Jessica should have dumped him a long time ago. ”
Luke’s memory of that night was just as hazy as everyone else’s, but he did remember Richard’s swollen face and the way he’d groaned when someone lifted him to his feet.
What Luke had done was a crime. He’d spent the weekend hovering at the living room window, waiting for the blue lights of a squad car that never came.
Ava only acknowledged him when he started dry heaving in the living room. She brought him a mop bucket and closed the blinds. “I don’t care how good you are at sports. You can’t run around beating up white boys.”
Luke stared at her. “You heard what happened?”
She handed him a glass of Alka-Seltzer. “Bill called. He convinced Richard’s parents not to press charges.
Both of y’all were underage drinking. They didn’t want the hassle.
” Her voice was flat when she said it. Bill Parnell used to be one of his father’s best friends, something Ava only admitted when Luke asked why they didn’t like each other.
“That cop is the only self-appointed judge in the county,” she’d said.
“I don’t like people looking down at me. ”
Now she patted Luke’s arm with a relieved sigh and said, “Thank God he’s got a soft spot for you.”
Luke made it through one class on Monday. He could barely hold a pencil with his bruised hand and turned in a blank test he couldn’t afford to fail. As he walked the halls, no one would make eye contact with him. His name floated through the air in hostile waves.
When the second-period bell rang, Luke ducked into the theater, praying no one had spotted him.
Thanks to the drama class he was required to take last year, he knew there was a dressing room with a broken lock the teachers used for storage.
He ducked inside and pushed a pile of musty costumes from a velvet settee.
Exhaustion gripped him as soon as he sat down.
The last two nights, all he’d done was dodge phantom fists in his dreams. He fell asleep almost instantly.
Luke woke with a jerk, sensing he wasn’t alone. August sat across from him, holding a half-eaten sandwich. He looked up at the clock. Two hours had passed.
“Never seen anyone sleep that hard before,” she said. “You looked dead.”
Luke sat up. “How’d you find me?”
“I eat lunch in here.” She took a deliberate bite for emphasis. “One of the few places I can be alone.”
“Sorry to ruin it for you.” Luke’s stomach growled. He usually grabbed lunch in the cafeteria because his mother barely bought enough groceries to feed them once a day.
August offered him the other half of her sandwich. He didn’t take it. “I’m good.”
“No, you aren’t.” She refused to lower her hand. Her eyes said the sandwich wasn’t just a sandwich. It was commiseration. He was in her territory now, on the bad side of rumors with staying power.
He accepted it and took a large bite. It was gooey white bread slathered with more mustard than cheese or bologna. He gulped it down and prayed he didn’t choke. “You make this yourself?”

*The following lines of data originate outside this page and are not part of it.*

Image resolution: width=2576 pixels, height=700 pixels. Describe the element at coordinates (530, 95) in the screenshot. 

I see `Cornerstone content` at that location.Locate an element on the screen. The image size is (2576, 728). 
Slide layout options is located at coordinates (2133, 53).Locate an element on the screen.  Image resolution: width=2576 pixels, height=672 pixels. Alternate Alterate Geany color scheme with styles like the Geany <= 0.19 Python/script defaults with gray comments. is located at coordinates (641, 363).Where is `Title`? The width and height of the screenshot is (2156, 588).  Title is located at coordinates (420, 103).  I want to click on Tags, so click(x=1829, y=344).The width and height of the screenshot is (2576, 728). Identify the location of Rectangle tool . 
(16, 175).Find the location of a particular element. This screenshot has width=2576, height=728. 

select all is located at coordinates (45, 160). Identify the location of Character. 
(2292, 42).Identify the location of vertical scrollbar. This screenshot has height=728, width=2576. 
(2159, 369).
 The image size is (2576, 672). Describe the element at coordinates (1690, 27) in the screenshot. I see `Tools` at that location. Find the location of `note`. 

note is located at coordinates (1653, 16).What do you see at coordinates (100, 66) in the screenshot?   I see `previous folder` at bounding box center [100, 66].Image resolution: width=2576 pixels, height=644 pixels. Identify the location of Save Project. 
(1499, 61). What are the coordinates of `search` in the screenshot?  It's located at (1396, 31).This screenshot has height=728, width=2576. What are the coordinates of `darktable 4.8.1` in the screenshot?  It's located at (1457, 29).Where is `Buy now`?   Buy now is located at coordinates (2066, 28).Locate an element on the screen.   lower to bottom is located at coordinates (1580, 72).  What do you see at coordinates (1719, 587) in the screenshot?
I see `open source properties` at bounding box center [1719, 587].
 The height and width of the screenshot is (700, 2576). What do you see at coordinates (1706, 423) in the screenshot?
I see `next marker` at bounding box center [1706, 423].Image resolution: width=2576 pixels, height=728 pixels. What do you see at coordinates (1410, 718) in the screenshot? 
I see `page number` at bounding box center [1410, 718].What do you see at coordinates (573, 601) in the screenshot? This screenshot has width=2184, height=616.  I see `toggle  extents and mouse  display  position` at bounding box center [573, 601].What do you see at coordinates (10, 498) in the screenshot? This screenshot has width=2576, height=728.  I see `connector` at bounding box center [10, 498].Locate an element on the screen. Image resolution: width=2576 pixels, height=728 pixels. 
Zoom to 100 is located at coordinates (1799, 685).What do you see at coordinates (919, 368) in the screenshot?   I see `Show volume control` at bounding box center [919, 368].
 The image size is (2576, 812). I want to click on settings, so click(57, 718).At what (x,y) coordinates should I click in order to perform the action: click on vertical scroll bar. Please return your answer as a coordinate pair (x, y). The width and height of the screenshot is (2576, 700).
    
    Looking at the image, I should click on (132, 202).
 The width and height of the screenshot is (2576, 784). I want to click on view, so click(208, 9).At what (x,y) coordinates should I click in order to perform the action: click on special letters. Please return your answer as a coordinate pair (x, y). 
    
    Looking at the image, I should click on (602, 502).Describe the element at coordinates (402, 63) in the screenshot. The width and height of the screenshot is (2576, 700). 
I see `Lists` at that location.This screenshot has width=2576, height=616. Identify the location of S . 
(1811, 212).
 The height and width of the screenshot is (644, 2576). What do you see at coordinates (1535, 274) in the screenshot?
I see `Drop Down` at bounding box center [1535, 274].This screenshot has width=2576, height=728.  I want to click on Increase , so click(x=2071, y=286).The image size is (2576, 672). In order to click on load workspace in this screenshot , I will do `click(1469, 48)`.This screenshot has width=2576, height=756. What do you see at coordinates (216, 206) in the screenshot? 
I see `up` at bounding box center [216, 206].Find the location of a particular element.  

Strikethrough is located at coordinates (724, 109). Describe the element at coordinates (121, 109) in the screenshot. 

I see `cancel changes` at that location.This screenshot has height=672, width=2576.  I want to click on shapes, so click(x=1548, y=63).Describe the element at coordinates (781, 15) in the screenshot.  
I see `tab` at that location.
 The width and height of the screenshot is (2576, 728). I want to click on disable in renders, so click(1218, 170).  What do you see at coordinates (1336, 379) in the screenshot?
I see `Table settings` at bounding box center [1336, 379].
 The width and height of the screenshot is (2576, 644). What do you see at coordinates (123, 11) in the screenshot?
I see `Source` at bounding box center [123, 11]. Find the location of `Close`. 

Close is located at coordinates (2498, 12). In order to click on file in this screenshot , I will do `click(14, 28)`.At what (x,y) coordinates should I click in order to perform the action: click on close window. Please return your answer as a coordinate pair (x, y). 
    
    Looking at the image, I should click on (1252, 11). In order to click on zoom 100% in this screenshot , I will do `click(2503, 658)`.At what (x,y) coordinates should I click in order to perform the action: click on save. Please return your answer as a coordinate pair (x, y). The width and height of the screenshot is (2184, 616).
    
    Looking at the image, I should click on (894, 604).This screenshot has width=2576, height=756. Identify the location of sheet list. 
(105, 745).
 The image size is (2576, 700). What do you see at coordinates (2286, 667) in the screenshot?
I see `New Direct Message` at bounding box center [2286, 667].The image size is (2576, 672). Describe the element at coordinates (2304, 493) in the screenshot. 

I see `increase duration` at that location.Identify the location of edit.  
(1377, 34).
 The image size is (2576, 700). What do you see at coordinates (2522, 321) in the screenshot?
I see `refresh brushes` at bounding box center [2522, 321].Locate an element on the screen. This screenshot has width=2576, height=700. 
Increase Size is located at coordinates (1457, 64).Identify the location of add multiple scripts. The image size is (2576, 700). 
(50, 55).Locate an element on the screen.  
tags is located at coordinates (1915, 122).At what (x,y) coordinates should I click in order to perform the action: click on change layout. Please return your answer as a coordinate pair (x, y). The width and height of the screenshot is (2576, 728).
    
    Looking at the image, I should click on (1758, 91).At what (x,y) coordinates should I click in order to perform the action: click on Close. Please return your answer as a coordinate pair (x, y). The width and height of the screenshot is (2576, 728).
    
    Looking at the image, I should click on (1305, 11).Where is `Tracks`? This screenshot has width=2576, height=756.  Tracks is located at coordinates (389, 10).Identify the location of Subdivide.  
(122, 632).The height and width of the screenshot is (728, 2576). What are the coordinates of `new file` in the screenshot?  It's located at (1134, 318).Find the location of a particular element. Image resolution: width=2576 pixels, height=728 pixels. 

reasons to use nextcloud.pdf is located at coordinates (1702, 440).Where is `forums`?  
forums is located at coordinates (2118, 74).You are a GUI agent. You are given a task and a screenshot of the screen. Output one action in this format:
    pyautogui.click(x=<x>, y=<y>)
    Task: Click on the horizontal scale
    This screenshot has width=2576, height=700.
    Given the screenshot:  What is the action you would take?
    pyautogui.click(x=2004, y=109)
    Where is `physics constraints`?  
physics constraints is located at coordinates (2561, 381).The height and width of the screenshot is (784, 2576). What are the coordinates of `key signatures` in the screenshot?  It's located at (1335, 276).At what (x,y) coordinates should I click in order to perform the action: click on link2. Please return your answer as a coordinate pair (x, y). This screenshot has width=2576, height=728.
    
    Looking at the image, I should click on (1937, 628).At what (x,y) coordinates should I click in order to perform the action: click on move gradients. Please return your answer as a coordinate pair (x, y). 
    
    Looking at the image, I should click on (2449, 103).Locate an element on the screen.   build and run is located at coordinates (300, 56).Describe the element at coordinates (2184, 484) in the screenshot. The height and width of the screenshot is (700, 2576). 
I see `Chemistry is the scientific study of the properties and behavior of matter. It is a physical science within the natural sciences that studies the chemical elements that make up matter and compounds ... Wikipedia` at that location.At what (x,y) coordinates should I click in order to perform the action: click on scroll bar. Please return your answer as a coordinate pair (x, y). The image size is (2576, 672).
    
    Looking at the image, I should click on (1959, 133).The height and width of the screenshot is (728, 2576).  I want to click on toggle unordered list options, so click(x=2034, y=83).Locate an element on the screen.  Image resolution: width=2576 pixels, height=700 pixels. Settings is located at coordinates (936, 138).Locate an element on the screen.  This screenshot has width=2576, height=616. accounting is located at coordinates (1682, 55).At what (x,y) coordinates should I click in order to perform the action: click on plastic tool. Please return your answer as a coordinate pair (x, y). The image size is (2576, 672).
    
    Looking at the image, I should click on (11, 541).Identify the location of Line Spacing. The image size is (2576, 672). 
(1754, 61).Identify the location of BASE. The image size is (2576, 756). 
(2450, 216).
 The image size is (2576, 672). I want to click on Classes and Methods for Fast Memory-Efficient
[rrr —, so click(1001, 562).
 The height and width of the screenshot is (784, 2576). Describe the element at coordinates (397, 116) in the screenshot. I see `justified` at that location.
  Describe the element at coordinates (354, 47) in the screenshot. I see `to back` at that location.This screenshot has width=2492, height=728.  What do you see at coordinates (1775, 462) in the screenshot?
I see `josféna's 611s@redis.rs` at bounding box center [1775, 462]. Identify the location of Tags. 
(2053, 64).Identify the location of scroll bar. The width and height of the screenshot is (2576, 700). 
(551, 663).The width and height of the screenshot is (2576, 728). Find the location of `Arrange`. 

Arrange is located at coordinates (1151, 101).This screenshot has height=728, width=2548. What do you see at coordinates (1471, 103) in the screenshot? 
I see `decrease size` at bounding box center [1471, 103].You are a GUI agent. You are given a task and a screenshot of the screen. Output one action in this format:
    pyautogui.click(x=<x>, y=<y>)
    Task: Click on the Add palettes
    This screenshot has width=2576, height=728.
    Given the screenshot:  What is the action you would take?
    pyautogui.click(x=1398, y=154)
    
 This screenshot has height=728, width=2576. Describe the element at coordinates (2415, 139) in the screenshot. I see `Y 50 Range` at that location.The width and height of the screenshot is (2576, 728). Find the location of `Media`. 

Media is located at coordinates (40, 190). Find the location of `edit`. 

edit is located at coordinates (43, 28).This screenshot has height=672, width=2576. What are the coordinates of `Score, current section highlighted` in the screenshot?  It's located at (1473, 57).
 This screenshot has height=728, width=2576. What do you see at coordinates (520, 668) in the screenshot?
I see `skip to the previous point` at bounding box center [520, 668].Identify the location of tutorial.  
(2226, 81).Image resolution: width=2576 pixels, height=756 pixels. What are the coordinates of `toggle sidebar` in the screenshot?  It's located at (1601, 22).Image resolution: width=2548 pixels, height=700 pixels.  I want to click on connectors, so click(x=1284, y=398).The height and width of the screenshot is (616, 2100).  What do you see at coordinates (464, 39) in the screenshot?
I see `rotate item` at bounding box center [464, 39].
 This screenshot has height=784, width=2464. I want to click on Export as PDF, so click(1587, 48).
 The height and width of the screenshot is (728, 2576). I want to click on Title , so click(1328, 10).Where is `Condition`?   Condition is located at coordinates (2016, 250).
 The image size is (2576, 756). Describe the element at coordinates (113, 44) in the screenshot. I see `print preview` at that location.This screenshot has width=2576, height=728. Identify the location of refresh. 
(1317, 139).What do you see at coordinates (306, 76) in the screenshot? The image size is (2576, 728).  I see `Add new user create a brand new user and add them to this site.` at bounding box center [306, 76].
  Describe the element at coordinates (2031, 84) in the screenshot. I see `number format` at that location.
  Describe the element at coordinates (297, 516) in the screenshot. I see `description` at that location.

“Don’t be an asshole.” She bit her apple, and a piece of hair nearly caught in her mouth. Her loose ponytail was gradually working its way free of whatever she’d used to hold it back. He wanted to fix it for her, smooth the runaway strand back into the rest.
“I’m surprised you didn’t go home,” she said.
Luke took another bite to put off answering. He’d been looking for a safe place; home was never that. “I usually give Jessica a ride.”